One of two teenage boys exploring a well-worn fire escape on the side of an Uptown condominium building fell four stories to his death, his father said Thursday.
On the weekend before he was to start 11th grade at Minneapolis Southwest High School, Blake Fannin fell early Sunday from what his father said was a fire escape that appeared to be in need of maintenance.
The seven-unit brick building, at 2501 Girard Avenue S., is about a block from where Fannin lived with his mother.
The ladder "swung out and he fell," Kevin Fannin, who lives in Florida, said of the fire escape, which he has seen and described as rusted and "in bad disrepair."

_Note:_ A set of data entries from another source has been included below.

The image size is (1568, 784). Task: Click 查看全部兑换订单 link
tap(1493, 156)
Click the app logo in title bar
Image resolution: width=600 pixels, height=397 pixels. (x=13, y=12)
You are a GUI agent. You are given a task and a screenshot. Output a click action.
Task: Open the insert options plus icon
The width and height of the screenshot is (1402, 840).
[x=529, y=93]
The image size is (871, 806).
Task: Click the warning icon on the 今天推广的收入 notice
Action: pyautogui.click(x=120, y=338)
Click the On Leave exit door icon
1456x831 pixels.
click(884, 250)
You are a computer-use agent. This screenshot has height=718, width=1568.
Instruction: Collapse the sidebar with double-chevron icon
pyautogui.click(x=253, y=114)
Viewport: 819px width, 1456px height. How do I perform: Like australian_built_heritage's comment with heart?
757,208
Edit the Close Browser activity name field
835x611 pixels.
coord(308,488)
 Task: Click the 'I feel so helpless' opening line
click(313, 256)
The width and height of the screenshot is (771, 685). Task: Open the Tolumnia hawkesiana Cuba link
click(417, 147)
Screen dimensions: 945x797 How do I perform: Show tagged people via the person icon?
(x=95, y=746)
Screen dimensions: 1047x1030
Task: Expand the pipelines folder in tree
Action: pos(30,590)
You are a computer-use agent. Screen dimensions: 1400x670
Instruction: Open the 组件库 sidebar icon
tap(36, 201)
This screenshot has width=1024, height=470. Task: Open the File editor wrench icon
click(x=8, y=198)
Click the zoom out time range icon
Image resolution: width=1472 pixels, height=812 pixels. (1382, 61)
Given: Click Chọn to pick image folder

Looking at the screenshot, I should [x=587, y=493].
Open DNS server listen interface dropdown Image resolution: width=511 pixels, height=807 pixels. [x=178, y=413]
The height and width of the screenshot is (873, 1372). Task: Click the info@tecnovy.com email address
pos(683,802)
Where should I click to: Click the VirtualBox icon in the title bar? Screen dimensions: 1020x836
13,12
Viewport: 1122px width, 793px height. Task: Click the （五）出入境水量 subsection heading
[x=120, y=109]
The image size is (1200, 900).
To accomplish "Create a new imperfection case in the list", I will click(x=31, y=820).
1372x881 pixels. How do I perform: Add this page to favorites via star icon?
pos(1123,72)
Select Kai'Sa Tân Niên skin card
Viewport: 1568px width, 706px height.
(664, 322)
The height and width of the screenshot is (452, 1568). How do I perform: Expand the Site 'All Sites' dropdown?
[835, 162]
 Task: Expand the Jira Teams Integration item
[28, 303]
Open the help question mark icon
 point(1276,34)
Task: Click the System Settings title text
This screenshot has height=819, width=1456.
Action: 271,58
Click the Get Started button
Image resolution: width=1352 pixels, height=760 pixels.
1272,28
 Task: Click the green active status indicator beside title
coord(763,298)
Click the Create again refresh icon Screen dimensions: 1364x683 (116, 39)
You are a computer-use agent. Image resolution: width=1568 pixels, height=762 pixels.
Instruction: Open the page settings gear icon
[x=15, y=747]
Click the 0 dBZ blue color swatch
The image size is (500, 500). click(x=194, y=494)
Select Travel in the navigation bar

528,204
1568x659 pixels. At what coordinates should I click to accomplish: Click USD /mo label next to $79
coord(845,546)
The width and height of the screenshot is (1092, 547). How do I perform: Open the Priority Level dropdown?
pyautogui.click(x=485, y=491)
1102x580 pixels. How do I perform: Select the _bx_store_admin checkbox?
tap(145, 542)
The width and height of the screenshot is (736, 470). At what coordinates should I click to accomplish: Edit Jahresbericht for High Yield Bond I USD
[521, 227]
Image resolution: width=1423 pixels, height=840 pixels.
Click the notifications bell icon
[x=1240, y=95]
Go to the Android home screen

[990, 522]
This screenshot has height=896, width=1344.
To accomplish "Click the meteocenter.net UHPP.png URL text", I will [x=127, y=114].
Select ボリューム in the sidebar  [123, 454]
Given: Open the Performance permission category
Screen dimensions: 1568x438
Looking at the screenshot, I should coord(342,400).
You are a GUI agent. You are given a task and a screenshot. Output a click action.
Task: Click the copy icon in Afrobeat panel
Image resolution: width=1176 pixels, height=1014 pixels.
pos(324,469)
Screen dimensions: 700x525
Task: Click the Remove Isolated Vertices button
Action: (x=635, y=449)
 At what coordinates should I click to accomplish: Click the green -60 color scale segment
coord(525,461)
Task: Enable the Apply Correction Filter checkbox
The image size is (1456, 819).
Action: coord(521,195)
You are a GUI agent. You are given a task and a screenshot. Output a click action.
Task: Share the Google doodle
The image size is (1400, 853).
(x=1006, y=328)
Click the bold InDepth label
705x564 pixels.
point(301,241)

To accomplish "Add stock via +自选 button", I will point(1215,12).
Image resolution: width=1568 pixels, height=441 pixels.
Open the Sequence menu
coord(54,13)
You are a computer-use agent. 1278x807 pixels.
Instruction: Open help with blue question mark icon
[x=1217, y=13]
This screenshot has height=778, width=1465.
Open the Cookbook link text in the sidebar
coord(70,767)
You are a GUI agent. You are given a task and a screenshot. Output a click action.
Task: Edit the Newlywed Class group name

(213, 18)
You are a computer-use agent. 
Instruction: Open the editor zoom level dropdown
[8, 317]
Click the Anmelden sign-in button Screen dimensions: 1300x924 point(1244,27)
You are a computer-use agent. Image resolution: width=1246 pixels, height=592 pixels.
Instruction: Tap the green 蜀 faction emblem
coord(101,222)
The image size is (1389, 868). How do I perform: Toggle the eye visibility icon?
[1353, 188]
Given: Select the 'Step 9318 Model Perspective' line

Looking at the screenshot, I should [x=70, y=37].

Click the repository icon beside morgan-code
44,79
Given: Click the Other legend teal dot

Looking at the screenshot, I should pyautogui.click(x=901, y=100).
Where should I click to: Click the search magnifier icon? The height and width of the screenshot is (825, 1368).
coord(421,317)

The father acknowledged that Blake and the other boy, who was not hurt, "probably shouldn't have been doing what they had been doing," but if the fire escape was in "decent shape, this wouldn't have happened. … If they had a fire and they had to use it, no way."
The building has two fire escapes, and both appeared well rusted Thursday, with chunks of metal missing. The ladder on the fire escape from which Blake Fannin had been on was jutting out at the top Thursday, but resident Vaughn Ormseth said the ladder was much closer to the building on the afternoon after the teen fell.
Resident Manly Zimmerman, an attorney, has been designated as a spokesman for the 100-year-old building's occupants, and he had little to say about the circumstances surrounding Fannin's death or the upkeep of the property.
"It's unfortunate, I feel very badly for the family," said Zimmerman, who added that "I'm not talking to you as a lawyer. I'm talking to you as a resident."